A call was made yesterday for the Government to abort plans to repeal Section 34 of the Administration of Justice (Indictable Proceedings) Act 2011. It came from Independent senator Elton Prescott during his contribution to the Senate debate on the Administration of Justice (Indictable Proceedings) (Amendment) Bill 2012. He said, “Don’t repeal Section 34.” This forced Senate Vice-President Lyndira Oudit, at the scheduled 4.30 tea break, to suspend for an extended one hour for consultation among senators to persuade them to support the amendment bill yesterday. The sitting resumed at 5.30 pm. At the tea break, Attorney Attorney General Anand Ramlogan, who presented the bill for debate in the Upper House yesterday, was among the first to go to the Independent senators at the tea break to consult with them.
Earlier, Prescott began his contribution saying he was “not in favour of repealing” Section 34. He said he maintained the position that the law was good and laudible. He said the bill was approved to abolish preliminary inquiries and significantly reduce the backlog of cases in the judiciary. “The repeal is not going to get us where we want to go,” Prescott told legislators. He said any move to ensure equity and justice and revolutionary change in the justice system “will be thwarted by the repeal of Section 34.” Prescott said Section 34 would have been “an effective piece of medication to deal with the disease we face.” He said the recently proclaimed act remained in effect. He said any move to repeal the act will result in legal challenges as far as the Privy Council. He said the issue of the separation of powers would arise if the act was repealed. He said he was recommending that “you simply confirm the judge’s power to apply discretionary principle when an application is made and to say I am not satisfied that the applicant is deserving of having this case discharged.”

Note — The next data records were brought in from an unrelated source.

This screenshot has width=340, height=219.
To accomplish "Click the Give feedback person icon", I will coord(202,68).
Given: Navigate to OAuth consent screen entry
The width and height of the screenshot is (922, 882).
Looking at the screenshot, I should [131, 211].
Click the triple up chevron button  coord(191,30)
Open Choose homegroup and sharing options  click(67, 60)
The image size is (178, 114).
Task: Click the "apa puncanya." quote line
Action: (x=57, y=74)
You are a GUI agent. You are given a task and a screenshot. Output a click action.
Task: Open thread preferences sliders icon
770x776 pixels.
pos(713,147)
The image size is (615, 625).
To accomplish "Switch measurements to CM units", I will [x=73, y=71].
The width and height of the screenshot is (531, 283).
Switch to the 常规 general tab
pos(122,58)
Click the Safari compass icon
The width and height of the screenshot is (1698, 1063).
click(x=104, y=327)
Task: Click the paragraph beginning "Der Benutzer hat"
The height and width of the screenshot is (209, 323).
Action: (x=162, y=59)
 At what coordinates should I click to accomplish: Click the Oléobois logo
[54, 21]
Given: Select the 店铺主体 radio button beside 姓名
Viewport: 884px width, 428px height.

Prescott said: “We are not proceeding along the lines of good government by seeking to repeal Section 34 and that is the view I will like to put forward here today.” He said there were many people who were “racing to the court to take advantage of Section 34 and this repeal is meant to blunt their efforts, it is meant to stop them in their tracks, it is meant to take away the right which Section 34 gave to them.” He said if legislation was created “to blunt the rights of an individual, given to him by a piece of legislation, well it’s wrong.” Prescott, a Senior Counsel, said the Senate was “embarking on a path that will lead to us, very likely, being rediculed in the courts here and abroad because it is abhorrent. “It cannot be that we set out to say, of those persons who have already sought to take advantage of the benefit of Section 34 provides, that we are going to blunt their effort,” he said.
In contrast to what Ramlogan said earlier, Prescott said the Parliament could seek to nullify pending legal challenges being mounted by citizens. He said in judicial circles the move to repeal the act has been described as “abhorrent and repugnant.” The act provided for charges to be dismissed if the case was not started within a ten-year period. Prescott said the law should be amended to allow a judge to “be given the power to discount from the counting of the ten-year period, such period that he thinks were spent by an applicant in playing games because he could afford to do it.” He said Section 34 should be kept with the inclusion of such changes, adding that the Parliament will emerge looking better as a result. Prescott said Parliament should establish a special select committee to review  the Administration of Justice (Indictable Proceedings) Act.